NLP AI order word understand does not

Published: 19 January 2021

A shortcut our brains learn to understand language is beyond even the most advanced AIs, new research shows.

Artificial Intelligence systems using Natural Language Processing to understand language are left flummoxed by changes as small as changing word order in sample text, researchers have shown.

Research from Alabama's Auburn University, in conjunction with publishing heavyweights Adobe, looked at AIs using Google's BERT language model.

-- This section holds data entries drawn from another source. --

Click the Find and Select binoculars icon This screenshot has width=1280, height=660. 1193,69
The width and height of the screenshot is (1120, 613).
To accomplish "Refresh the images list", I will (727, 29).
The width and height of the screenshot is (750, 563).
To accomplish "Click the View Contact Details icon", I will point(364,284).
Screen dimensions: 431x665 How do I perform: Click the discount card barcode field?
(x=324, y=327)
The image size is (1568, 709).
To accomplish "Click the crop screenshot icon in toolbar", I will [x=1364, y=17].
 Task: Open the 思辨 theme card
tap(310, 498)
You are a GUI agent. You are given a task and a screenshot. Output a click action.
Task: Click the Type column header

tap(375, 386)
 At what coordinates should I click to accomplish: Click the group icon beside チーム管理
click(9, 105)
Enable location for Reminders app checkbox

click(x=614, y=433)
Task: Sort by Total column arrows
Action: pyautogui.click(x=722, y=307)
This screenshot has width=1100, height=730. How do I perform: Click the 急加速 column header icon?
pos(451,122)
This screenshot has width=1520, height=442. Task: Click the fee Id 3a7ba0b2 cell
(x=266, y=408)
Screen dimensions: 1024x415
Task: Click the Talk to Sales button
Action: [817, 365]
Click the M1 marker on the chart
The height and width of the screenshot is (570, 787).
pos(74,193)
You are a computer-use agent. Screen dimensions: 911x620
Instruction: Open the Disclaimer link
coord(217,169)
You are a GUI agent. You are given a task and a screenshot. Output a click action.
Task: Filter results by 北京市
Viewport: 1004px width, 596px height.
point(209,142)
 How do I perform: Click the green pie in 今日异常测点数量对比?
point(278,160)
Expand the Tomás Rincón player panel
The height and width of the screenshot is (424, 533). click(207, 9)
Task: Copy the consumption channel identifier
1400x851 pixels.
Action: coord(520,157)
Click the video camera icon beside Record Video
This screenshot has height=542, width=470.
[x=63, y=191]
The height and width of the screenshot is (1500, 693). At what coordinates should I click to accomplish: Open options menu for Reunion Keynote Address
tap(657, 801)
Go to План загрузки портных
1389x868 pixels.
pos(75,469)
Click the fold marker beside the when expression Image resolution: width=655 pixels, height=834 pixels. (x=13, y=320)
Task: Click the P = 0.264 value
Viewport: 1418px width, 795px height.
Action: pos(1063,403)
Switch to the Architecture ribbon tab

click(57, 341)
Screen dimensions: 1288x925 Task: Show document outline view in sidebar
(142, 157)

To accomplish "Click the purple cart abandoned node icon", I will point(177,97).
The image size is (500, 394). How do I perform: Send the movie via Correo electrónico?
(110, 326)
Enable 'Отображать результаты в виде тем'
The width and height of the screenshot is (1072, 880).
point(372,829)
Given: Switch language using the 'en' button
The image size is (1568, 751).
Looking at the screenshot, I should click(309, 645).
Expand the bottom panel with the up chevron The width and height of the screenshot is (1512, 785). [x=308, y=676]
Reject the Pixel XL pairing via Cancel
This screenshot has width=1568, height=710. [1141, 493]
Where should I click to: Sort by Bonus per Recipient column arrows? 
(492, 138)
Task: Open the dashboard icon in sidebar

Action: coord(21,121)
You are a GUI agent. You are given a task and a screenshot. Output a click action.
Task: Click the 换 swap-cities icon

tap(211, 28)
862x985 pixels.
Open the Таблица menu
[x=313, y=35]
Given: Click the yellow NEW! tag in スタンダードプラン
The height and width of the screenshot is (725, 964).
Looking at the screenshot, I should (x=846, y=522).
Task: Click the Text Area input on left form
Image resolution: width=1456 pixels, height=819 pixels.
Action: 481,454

They discovered AIs would regard sentences with the same words, but different word orders, as identical.

You can download the research paper here (PDF, opens a new tab)

NLP AI is seen as a step toward true AI-driven content creation, predicted as a potentially game-changing development in publishing - good or bad, depending on your take. 

Using the 'GLUE' benchmark - the General Language Understanding Evaluation, a standard set of tasks designed to prove language comprehension - the researchers randomly assorted the words in a given sentence and noted that the AIs would report them as duplicates.

Read into the GLUE benchmark at this link (opens new tab).

While many situations can benefit from such logic, such as where a human mistypes a query,  the research team noted that this "superficial" behaviour was not useful in reaching the finer and deeper understanding of language that AI teams are pushing hard for.

Previously, research has shown that changing the word order in a sentence or conversation with advanced chatbots did not alter the response the chatbots gave.

A recommendation from this latest research is that NLP AIs are trained more extensively on tasks where word order matters, such as grammar tasks, and so reduce the "short cut" that NLP AIs are making by focusing on a few key words in any given dataset. 

This short cut comes out of the "self attention" logic popular in such NLP AIs, which trains the AI to focus on the "important" parts of any given series of words.

According to the team: "It is important to design benchmarks that truly test machine capability in understanding and reasoning. Our work also revealed how self-attention, a key building block in modern NLP, is being used to extract superficial cues to solve sequence-pair GLUE tasks even when words are out of order."